Research Paper Volume 14, Issue 15 pp 6227—6254

CBXs-related prognostic gene signature correlates with immune microenvironment in gastric cancer

Yin Jiang Zhang1,2, , Lin Yi Zhao1,2, , Xu He1,2, , Rong Fei Yao1,2, , Fan Lu1,2, , Bi Nan Lu1,2, , Zong Ran Pang1,2, ,

  • 1 School of Pharmacy, Minzu University of China, Beijing, P.R. China
  • 2 Key Laboratory of Ethnomedicine (Minzu University of China), Ministry of Education, Beijing, P.R. China

Received: May 6, 2022       Accepted: July 12, 2022       Published: August 14, 2022      

https://doi.org/10.18632/aging.204214
How to Cite

Copyright: © 2022 Zhang et al. This is an open access article distributed under the terms of the Creative Commons Attribution License (CC BY 3.0), which permits unrestricted use, distribution, and reproduction in any medium, provided the original author and source are credited.

Abstract

Background: Chromobox (CBX) proteins are important Polycomb family proteins in the development of gastric cancer. Nonetheless, the relationship between CBXs and gastric cancer microenvironment remains unclear.

Methods: Multiple databases were used for the analysis of CBXs expression and clinical value in gastric cancer patients. A Cox regression analysis was used to evaluate the prognostic importance of CBXs. Thereafter, regression analysis of LASSO Cox was used to construct the prognostic model. Spearman's correlation between risk score and immune infiltration was analyzed using the McP-counter algorithm. A predicted nomogram was developed to predict the overall survival of gastric cancer patients after 1, 2, and 3 years.

Results: In contrast with normal tissues, mRNA and protein expression levels of CBX2/3 were significantly high in gastric cancer tissues, whereas those of CBX6/7 were low. CBXs significantly correlated with immune subtypes and molecular subtypes. A prognostic gene model based on five CBX genes (CBX1, CBX2, CBX3, CBX7, and CBX8) predicted the overall survival of gastric cancer patients. A significant correlation was noted between the risk score of the CBXs-related prognostic gene model and immune-cell infiltration. Low risk patients could achieve a better response to immune checkpoint inhibitors. A predictive nomogram constructed using the above five CBX genes revealed that overall survival rates over 1, 2, and 3 years could be reasonably predicted.
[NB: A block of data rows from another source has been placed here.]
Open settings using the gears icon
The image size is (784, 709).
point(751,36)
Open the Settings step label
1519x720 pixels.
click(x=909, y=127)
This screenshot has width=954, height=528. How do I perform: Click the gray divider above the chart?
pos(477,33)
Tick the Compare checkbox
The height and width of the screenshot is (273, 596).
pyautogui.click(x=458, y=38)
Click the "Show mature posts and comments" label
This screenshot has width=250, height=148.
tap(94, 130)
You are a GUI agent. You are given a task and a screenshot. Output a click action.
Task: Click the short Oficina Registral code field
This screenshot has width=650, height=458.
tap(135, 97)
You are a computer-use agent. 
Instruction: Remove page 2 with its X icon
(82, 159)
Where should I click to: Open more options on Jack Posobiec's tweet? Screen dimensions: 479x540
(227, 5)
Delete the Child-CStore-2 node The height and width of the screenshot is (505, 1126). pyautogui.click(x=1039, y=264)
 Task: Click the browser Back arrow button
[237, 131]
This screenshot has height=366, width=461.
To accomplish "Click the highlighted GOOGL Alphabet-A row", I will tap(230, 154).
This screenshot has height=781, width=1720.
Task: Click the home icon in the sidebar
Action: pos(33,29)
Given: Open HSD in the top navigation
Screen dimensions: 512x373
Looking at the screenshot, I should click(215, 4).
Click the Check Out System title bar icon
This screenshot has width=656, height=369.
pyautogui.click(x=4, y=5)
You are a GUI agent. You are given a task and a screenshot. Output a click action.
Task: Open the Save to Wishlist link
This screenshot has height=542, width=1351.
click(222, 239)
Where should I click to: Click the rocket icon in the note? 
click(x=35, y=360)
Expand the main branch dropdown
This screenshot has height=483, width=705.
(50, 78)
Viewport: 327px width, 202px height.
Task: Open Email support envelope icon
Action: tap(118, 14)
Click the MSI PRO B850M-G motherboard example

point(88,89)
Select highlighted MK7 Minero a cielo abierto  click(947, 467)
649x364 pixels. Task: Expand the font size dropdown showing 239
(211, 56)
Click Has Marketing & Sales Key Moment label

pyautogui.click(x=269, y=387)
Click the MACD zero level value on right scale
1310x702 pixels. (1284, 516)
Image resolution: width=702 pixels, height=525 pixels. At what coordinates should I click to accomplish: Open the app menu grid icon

Therefore, the roles of CBXs were associated with chromatin modifications and histone methylation, etc.

Conclusion: In summary, we identified a prognostic CBXs model comprising five genes (CBX1, CBX2, CBX3, CBX7, and CBX8) for gastric cancer patients through bioinformatics analysis.

Abbreviations

CBXs: Chromobox proteins; CIN: Chromosomal instability; EBV: Epstein–Barr virus-positive; GS: Genomically stable; HM-SNV: Hypermutated-single-nucleotide variant predominant; HM-indel: hypermutated-insertion deletion mutation; TILs: tumor-infiltrating lymphocytes.